TO DO: Exclude all pictures, then copy each of the records exactly as written.

INFORMATION PROVIDED:
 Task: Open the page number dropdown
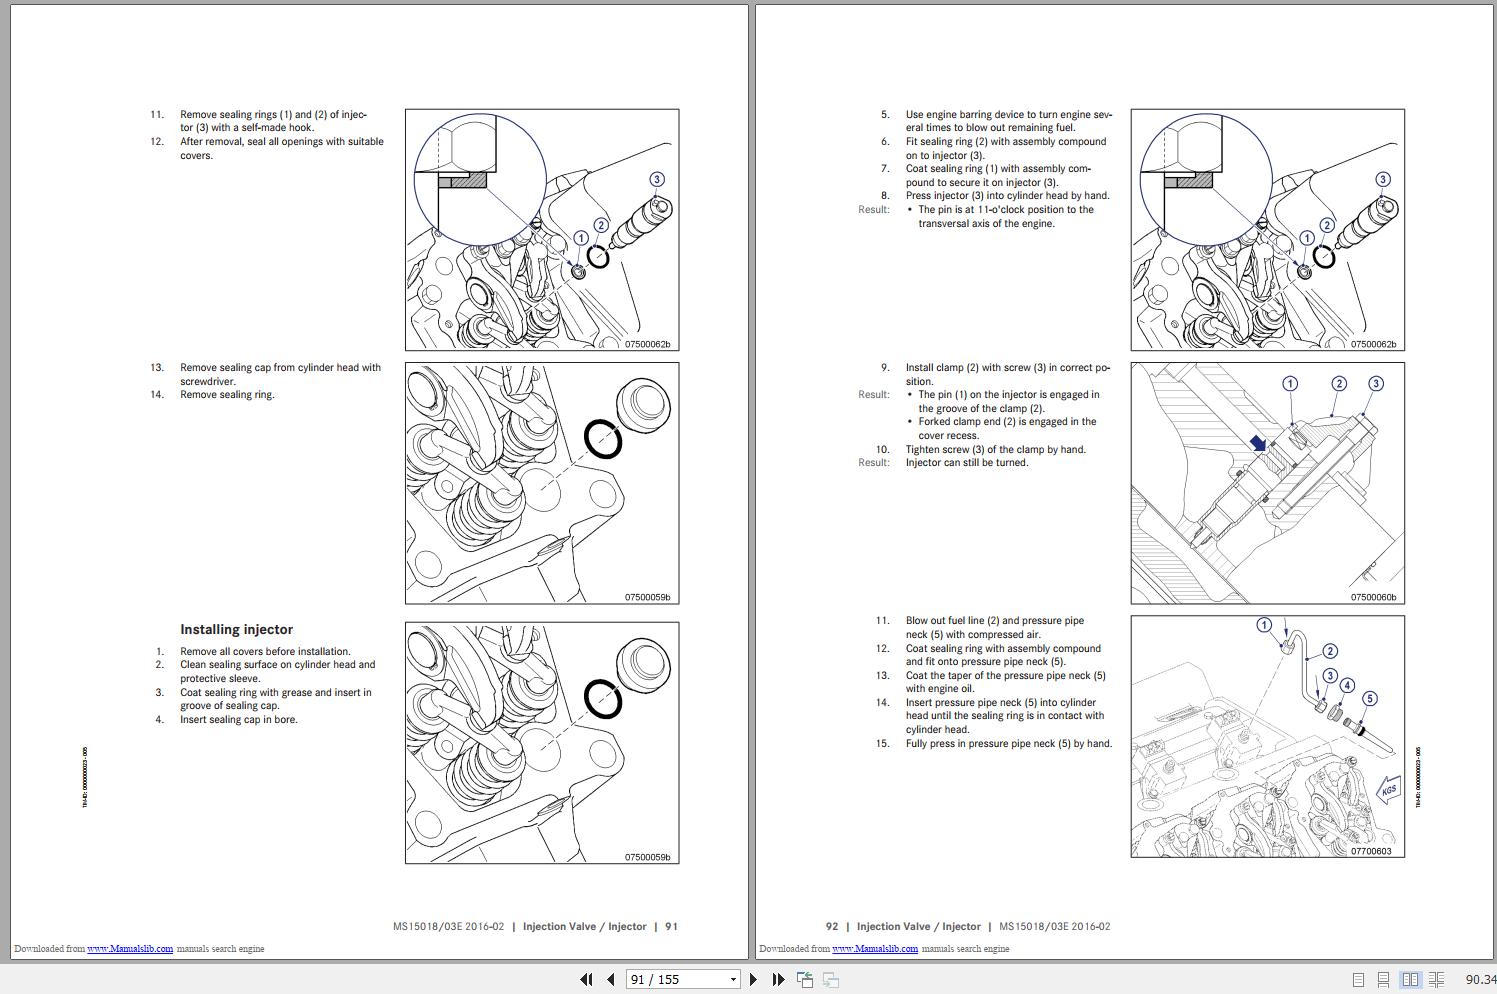tap(732, 979)
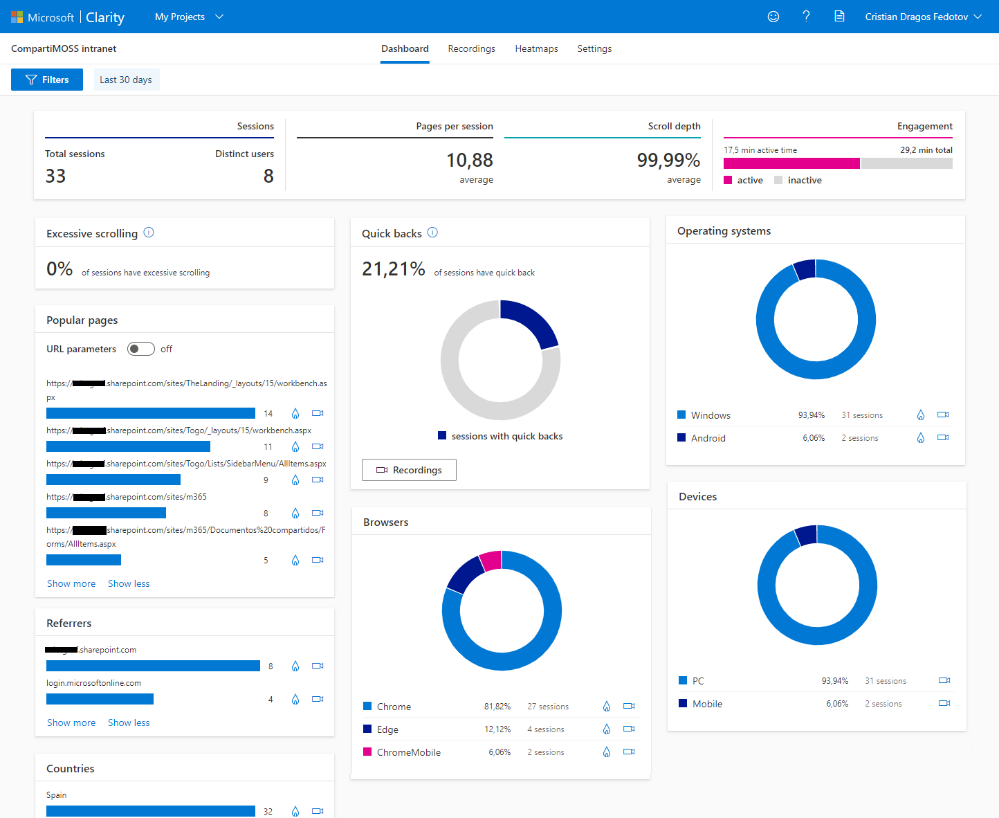Click the info icon beside Excessive scrolling
This screenshot has height=818, width=999.
(x=148, y=232)
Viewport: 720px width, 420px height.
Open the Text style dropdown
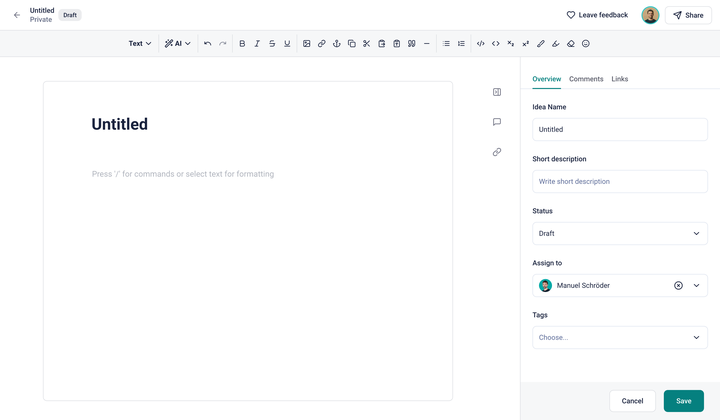coord(140,44)

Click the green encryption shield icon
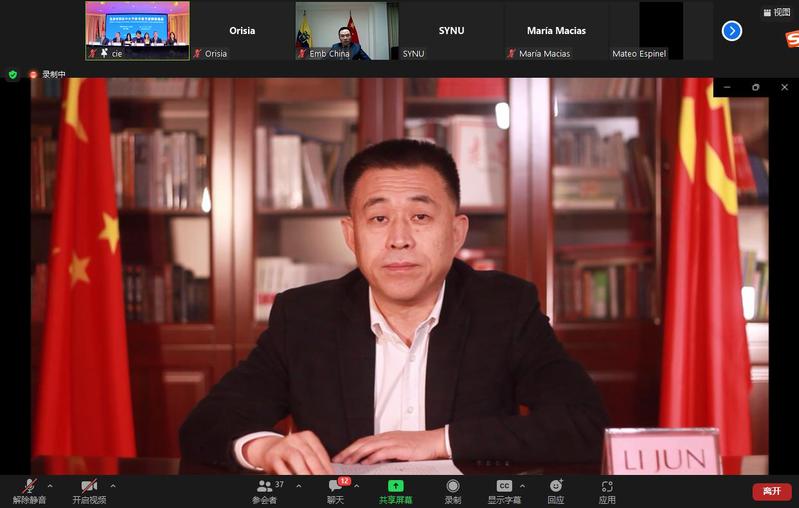[x=12, y=74]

EXERCISE RESPONSE:
 Task: Open the page number dropdown
tap(732, 979)
Click the info icon beside Excessive scrolling
This screenshot has height=818, width=999.
(x=148, y=232)
Viewport: 720px width, 420px height.
Open the Text style dropdown
coord(140,44)

Click the green encryption shield icon
[x=12, y=74]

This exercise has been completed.